I'm rocking some 12 rk30s on my park setup and they're great bindings. They are definetly a park binding so just make sure they match your board and riding style. That being said I really like the flux urathane highback, it's super soft side to side but gives pretty good response edge to edge considering.


----------



## geolemon (Oct 6, 2012)

Yes, in fact the resorts around here don't have much vertical and are 100% hardpack, so for a lifelong skateboarder like me (since the 80's), it's pretty much all like park riding no matter where you ride (even the park!). 
I'm looking for a good mate to my Gnu Park Pickle for some snow skateboarding.

And I'm sure they'll be fine for the 5 days I'll be in Colorado this year.

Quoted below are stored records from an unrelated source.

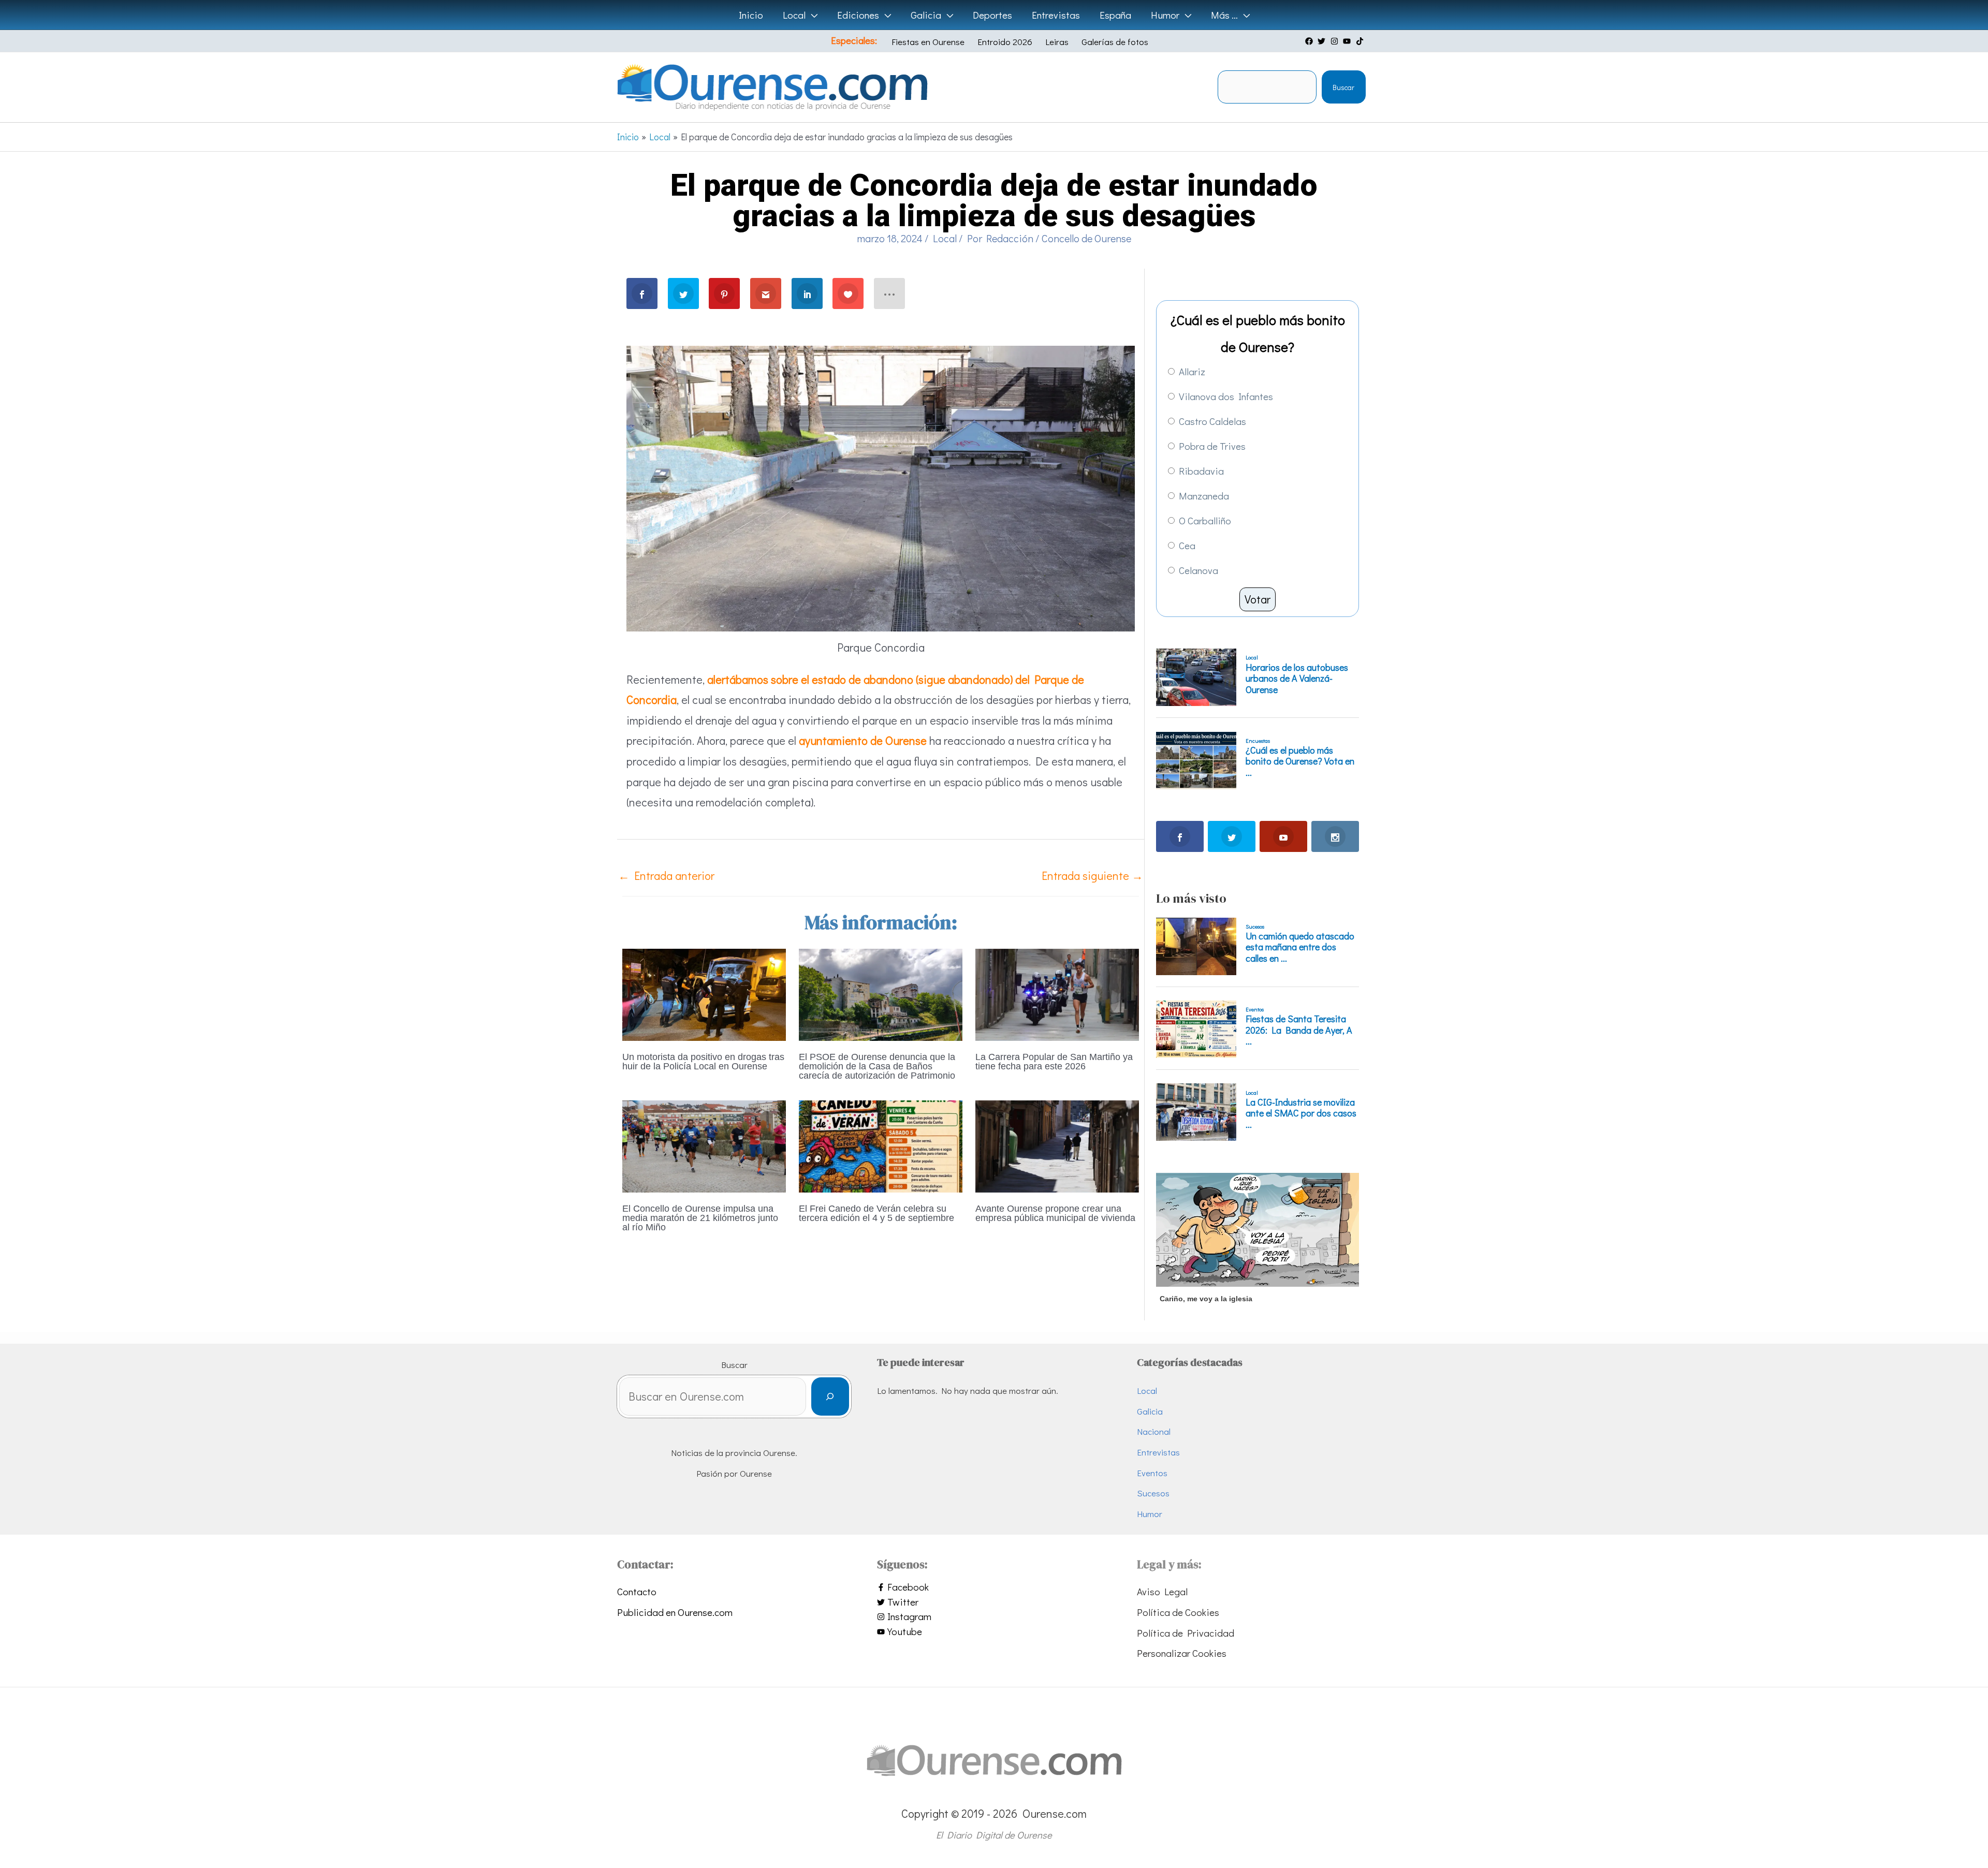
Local (945, 238)
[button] (811, 15)
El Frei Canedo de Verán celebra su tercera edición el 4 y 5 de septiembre (876, 1213)
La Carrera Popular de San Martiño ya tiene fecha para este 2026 (1054, 1061)
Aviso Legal (1162, 1591)
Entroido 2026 (1004, 42)
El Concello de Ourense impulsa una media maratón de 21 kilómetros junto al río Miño (700, 1217)
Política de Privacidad (1185, 1632)
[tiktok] (1361, 41)
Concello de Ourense (1086, 238)
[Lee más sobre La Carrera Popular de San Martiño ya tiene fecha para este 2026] (1057, 993)
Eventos (1152, 1473)
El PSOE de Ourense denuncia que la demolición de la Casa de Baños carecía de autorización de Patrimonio (877, 1066)
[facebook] (1310, 41)
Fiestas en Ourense (927, 42)
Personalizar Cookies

What did you pay for yours?


----------



## bseracka (Nov 14, 2011)

Paid $105, end of season sale from dogfunk/backcountry. I was able to get about 15 days on them before the snow finally melted.


----------



## geolemon (Oct 6, 2012)

That's a pretty amazing price - less than 50% of MSRP apparently.
I'd pay that for last year's RK30's...
Anyone know anyone who sells Flux online? Maybe I can find a deal on last year's.

For this year's model - how is $190?
For that matter - is there any reason to get this year's model, for the RK30's? My understanding is there aren't any significant changes for this year.


----------



## bseracka (Nov 14, 2011)

190 is still a good price. You can look, but at this point it's getting hard to find last years stuff. I think there were some small changes to the rk30s this year, maybe a different baseplate blend I can't remember. check out their videos on vimeo or home page, they go through all the models and updates.


----------



## geolemon (Oct 6, 2012)

bseracka said:


> 190 is still a good price. You can look, but at this point it's getting hard to find last years stuff. I think there were some small changes to the rk30s this year, maybe a different baseplate blend I can't remember. check out their videos on vimeo or home page, they go through all the models and updates.


They only have videos for this year's models, there's no references to last year, and they've taken down last year's videos.

I suppose I can Google some 2011/2012 pics and compare to 2012/2013 pics to see if there are differences that are apparent to the eye.


----------



## Nivek (Jan 24, 2008)

The Highback is completely new, the interface from highback to heelcup is different, and new full EVA footbed.


----------